Building Mental Muscle: I have PTSD secondary to a sexual assault in childhood, along with a good helping of anxiety due to simply being a human in today’s world. I was in pretty good order when I started lifting thanks to an amazing therapist and some other mind-body interventions. I told my therapist in one of our periodic “maintenance sessions” about lifting. She is trained specifically in somatic therapy (body work) and found this news delightful. In somatic body work, you actually health through body movements, sometimes reproducing what you would have liked to have done to respond to the trauma in the moment. In the case of sexual assault, rather than the freeze response I had as a teen, I can now use my body to push the weight of most adult males off my body. I don’t visualize this every time, and I don’t need to. I simply smile at myself about my newfound capacity to protect myself.
In the Body: Lifting ridiculously heavy weights has another benefit from trauma survivors- it supports embodiment. Many of us with PTSD become very cerebral/disembodied. We spend all of our times in our heads. Learning to re-occupy your body is crucial for healing. Did you know that PTSD survivors have a higher risk for injury due to accidents? It’s because we actually often lose proprioception, or the ability to perceive where our bodies are in space. I had this happen in the most absurd way- I was walking my recycling out to the bin in flip flops and tripped on literally nothing. This minor sounding trip led to a pop and a total ligament tear in my ankle. The orthopedist said he could operate, but he suggested physical therapy instead. He said my ligament would never grow back together, but I could train up my other tissues around there and learn to live without.
When I am lifting heavy, it takes 100% attention to my body to not hurt myself. I have to check in with each joint and muscle, each small center of balance, or it could all go to hell.
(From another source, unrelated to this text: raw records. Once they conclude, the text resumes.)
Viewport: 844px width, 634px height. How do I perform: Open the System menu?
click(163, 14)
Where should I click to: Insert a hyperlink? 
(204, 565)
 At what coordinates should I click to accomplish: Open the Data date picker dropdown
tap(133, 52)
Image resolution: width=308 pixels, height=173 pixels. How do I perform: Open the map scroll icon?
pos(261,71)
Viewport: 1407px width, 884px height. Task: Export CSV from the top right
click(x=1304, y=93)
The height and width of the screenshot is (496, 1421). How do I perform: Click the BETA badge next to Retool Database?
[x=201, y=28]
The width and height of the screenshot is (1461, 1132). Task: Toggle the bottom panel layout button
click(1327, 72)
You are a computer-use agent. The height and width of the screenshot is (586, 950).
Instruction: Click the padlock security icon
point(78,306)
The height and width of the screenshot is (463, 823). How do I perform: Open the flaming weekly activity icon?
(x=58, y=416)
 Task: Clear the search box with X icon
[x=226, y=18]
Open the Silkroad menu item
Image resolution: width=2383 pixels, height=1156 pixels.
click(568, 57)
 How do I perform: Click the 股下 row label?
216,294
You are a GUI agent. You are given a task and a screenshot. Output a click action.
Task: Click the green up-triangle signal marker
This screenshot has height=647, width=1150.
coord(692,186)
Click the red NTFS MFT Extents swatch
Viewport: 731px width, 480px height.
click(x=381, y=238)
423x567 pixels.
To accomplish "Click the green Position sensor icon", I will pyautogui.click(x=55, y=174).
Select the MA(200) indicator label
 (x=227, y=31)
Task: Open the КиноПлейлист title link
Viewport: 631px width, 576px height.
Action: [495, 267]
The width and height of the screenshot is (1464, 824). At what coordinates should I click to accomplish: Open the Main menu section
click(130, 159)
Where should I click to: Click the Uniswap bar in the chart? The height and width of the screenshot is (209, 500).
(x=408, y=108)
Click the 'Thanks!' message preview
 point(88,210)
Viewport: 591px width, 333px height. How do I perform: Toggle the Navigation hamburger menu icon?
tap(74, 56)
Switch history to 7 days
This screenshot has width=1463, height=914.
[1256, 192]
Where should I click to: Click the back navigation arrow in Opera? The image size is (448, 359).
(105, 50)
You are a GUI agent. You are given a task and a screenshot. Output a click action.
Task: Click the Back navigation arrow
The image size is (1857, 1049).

One has to know when you could add a bit more, when to stop (even if you hoped to do more reps that day), when to take more rest. In short, one has to listen to the body. I now whisper to that phantom ligament and all the tendon/bone friends around her as I grip the bar preparing for a new PR. And when skinnier voices around me talk about how they hate their body, I do my best to tell mine thank you for getting me to this day (Shehecheyanu, for those who feel me).
Anxiety side benefit: my general anxiety has also never been lower, because when you’ve willfully moved a few hundred pounds around before sunrise, you don’t actually have a lot of energy left for caring about other minor work drama and the like.
But about that body: So, still chubby. Any weight loss will be welcome but not the focus. I do have some anxiety around gaining more, but I wouldn’t care if it’s muscle. My gym offers body composition testing which helps me see muscle gains as a relative share of weight. Some women (e.g. my worried mother) ask if I’m trying to bulk up. Truth is, for women to really bulk up you’d need to get into the roids and that’s not what this is about. It is about a more intimate, loving relationship with this vehicle I’ve been given to take on this early voyage. Co-pilots welcome!
Today’s PRs for those who care: Deadlift 200×3, Squat 175x3x3, Bench 100×3!